Página 24Fernanda é uma pessoa alfabetizada, lê pouco e escreve muito. Terminou o ensino fundamental sem nem ter tido nenhum professor de apoio, nas escolas nas quais estudou, nunca teve planejamento voltado para ela, nem material pedagógico para suas dificuldades, ganhava livros para folhear enquanto seus colegas estudavam.
Saiu da escola por livre escolha e quis se dedicar aos esportes. Eu dei todo meu apoio. Infelizmente, muitas escolas não estão preparadas para atender nossos filhos. Aprendizado para muitas é só socialização, alguns educadores sabem da capacidade deles, os ensinam a ler e escrever, porém não há esforço nenhum por parte dos mesmos. Essa é uma triste realidade das escolas e da sociedade, por acreditarem que a pessoa com deficiência é incapaz.
Ao chegar de Manaus, aqui, em Goiânia, busquei informações de onde encontrar atendimento para Fernanda. Eu tinha uma vizinha com a filha deficiente física e me levou na ADFEGO, lá me falaram sobre a ASDOWN, ou melhor, me levaram até lá. Lembro-me até hoje da recepção, nos apaixonamos e nos associamos e estamos até hoje.
Página 25Através da ASDOWN, a Fernanda foi encaminhada à vários atendimentos: ALFADOWN na PUC GO, iniciação esportiva na ANGEL, fez curso da cozinha especial com profissionais da Cargill, fez o peixe programa que a enriqueceu muito em conhecimento, fonoaudiologia com Larissa e Cristiane, muitas coisas boas, tantos atendimentos e projetos bacanas, voltados para todos os Downs.

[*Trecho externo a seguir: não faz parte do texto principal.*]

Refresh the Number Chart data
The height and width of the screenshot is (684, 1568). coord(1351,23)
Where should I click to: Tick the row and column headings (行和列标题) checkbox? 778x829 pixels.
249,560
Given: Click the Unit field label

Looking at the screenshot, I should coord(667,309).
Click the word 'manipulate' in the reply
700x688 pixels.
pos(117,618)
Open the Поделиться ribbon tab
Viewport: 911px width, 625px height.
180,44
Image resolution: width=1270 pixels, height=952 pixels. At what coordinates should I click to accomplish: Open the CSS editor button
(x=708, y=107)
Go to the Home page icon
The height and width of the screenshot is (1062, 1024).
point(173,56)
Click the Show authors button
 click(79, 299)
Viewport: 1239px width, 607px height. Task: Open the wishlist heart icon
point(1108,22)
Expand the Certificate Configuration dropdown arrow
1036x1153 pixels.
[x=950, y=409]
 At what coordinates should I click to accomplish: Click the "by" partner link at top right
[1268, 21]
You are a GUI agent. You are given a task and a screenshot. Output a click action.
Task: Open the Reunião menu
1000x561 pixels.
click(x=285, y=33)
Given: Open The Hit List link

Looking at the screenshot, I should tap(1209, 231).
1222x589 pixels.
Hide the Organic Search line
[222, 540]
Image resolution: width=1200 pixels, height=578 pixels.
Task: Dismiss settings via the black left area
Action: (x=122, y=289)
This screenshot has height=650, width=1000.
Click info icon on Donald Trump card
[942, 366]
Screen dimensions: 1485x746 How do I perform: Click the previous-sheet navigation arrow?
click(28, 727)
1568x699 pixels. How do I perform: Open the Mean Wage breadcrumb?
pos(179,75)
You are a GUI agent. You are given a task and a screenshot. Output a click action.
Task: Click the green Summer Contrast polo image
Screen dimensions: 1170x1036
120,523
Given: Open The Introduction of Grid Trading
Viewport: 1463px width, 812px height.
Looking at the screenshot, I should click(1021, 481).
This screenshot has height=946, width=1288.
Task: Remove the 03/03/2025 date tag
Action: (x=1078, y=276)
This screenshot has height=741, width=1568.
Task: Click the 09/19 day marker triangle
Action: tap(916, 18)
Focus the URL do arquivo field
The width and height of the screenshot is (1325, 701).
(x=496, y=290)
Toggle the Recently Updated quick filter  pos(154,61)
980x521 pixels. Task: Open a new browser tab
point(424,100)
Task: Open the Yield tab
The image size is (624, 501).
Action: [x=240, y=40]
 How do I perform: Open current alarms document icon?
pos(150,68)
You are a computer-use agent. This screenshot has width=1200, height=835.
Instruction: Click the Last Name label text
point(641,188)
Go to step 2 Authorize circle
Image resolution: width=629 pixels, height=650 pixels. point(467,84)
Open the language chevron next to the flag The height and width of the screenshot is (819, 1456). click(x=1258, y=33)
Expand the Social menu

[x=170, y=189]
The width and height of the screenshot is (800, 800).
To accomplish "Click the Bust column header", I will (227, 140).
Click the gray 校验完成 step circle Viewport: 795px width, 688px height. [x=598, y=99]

A ASDOWN, para Fernanda é, sem dúvida, sua segunda família, seu segundo lar onde a mesma e todos nós temos o livre arbítrio de ir e vir e nos sentirmos bem.
Uma associação que luta, incansavelmente, pelo bem estar de todos. Como seria bom se tivéssemos a liberdade de ir e vir em todos os lugares, mas, infelizmente, a sociedade nos exclui, apesar de mostrarmos todos os dias que somos capazes. Queremos ter voz, ser incluídos nas rodas de conversas, nas discussões, ter a liberdade de falar o que pensamos, expor nossas opiniões. Ser aceitos na sociedade como pessoas que somos, e não como pobres coitados.
Temos fé que um dia teremos o direito de ir e vir como todos, afinal a nossa luta é diária e nunca para, queremos ser aceitos e vistos como pessoas capazes.
Esperamos que a sociedade no todo nos respeite e veja em cada um de nós, pessoas com síndrome de Down, sim. Mas, acima de tudo, pessoas produtivas, capazes de somar ao lado de quem quer que seja. O meu respeito por você, depende do seu respeito por mim.